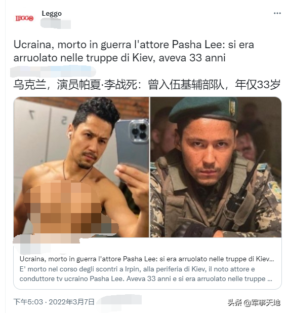Click the Chinese translation line of the tweet

pyautogui.click(x=147, y=85)
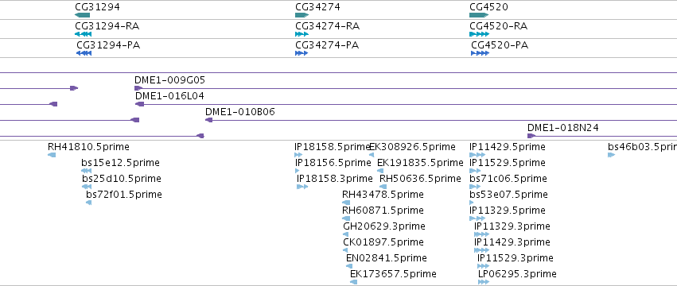Image resolution: width=677 pixels, height=286 pixels.
Task: Click the CG31294-RA transcript arrows
Action: [83, 34]
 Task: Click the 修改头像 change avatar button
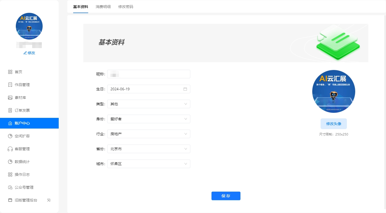[x=333, y=124]
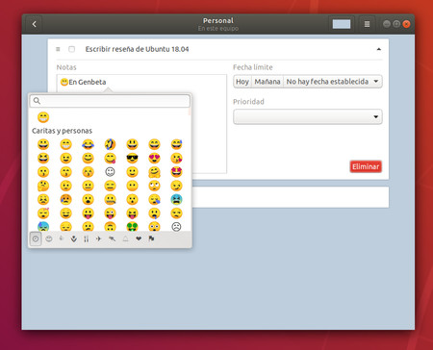
Task: Expand the Prioridad combo box
Action: point(308,116)
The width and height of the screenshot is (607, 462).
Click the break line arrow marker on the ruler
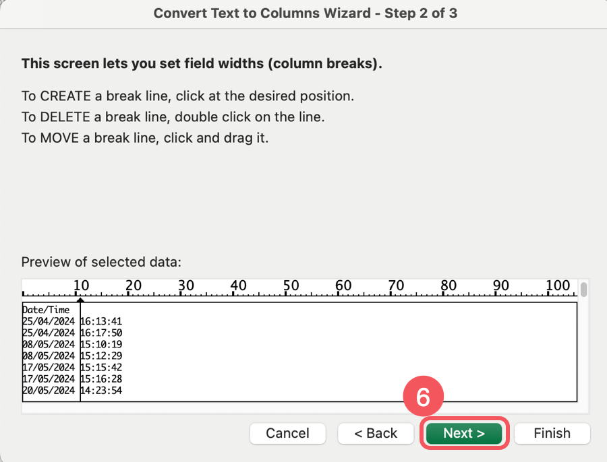click(80, 299)
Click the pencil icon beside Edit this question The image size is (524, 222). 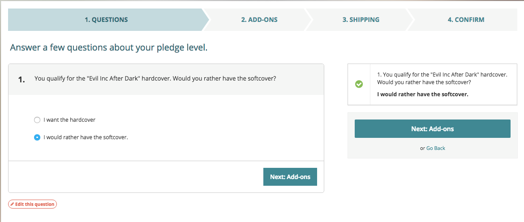(x=13, y=205)

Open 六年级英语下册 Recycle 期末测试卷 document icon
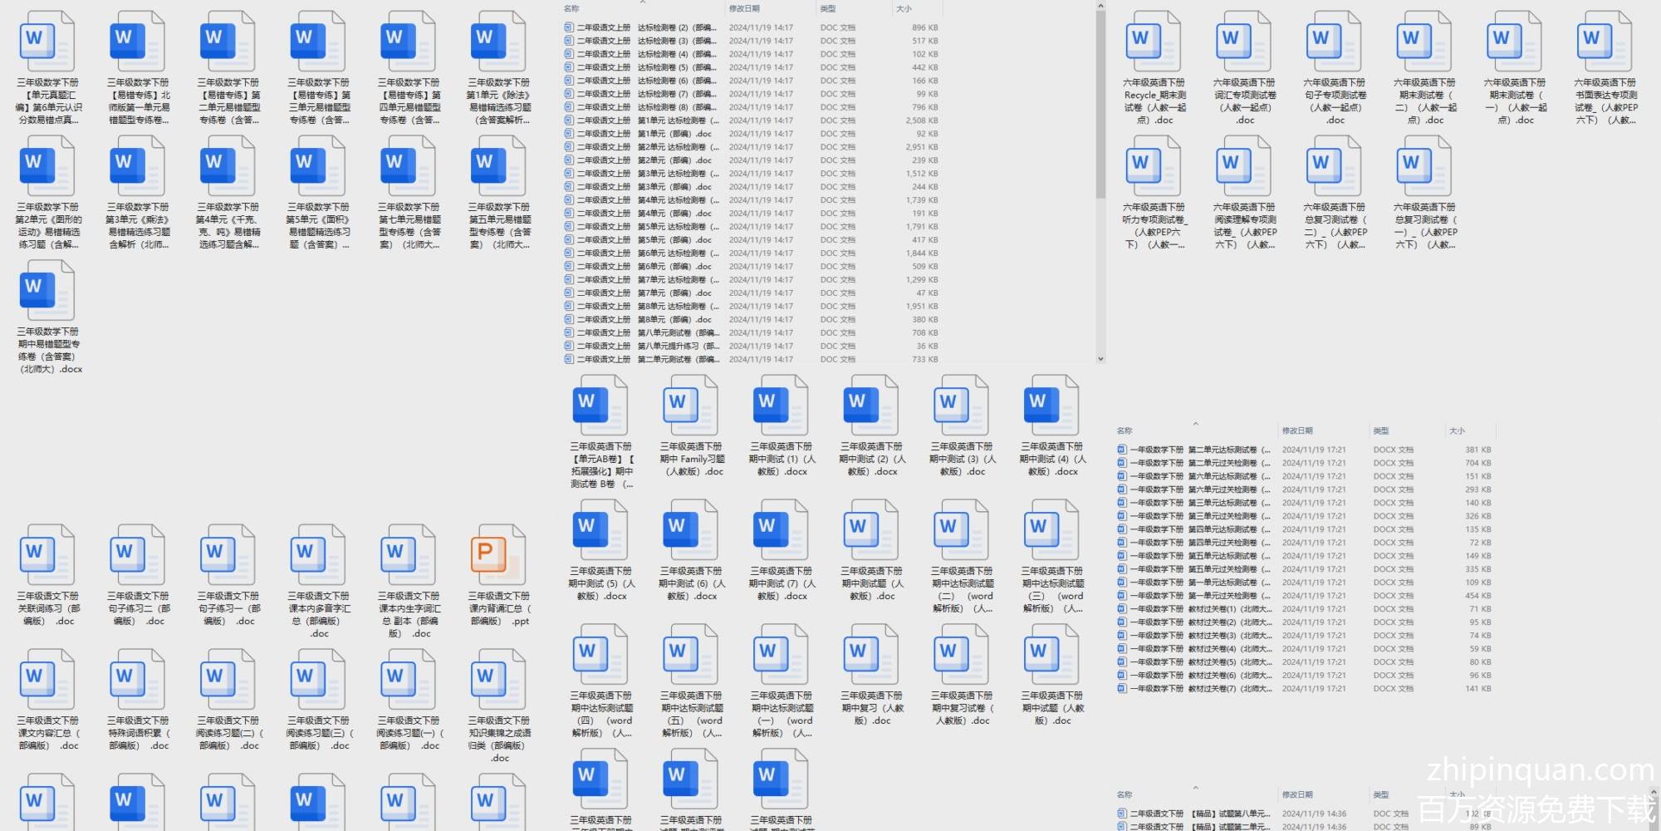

========================

__SHORT EXERCISE__
Pull out each line above that contains the word "Task".

__RESULT__
Task: Click the CG31294-RA transcript arrows
 Task: Click the 修改头像 change avatar button
Task: Expand the Prioridad combo box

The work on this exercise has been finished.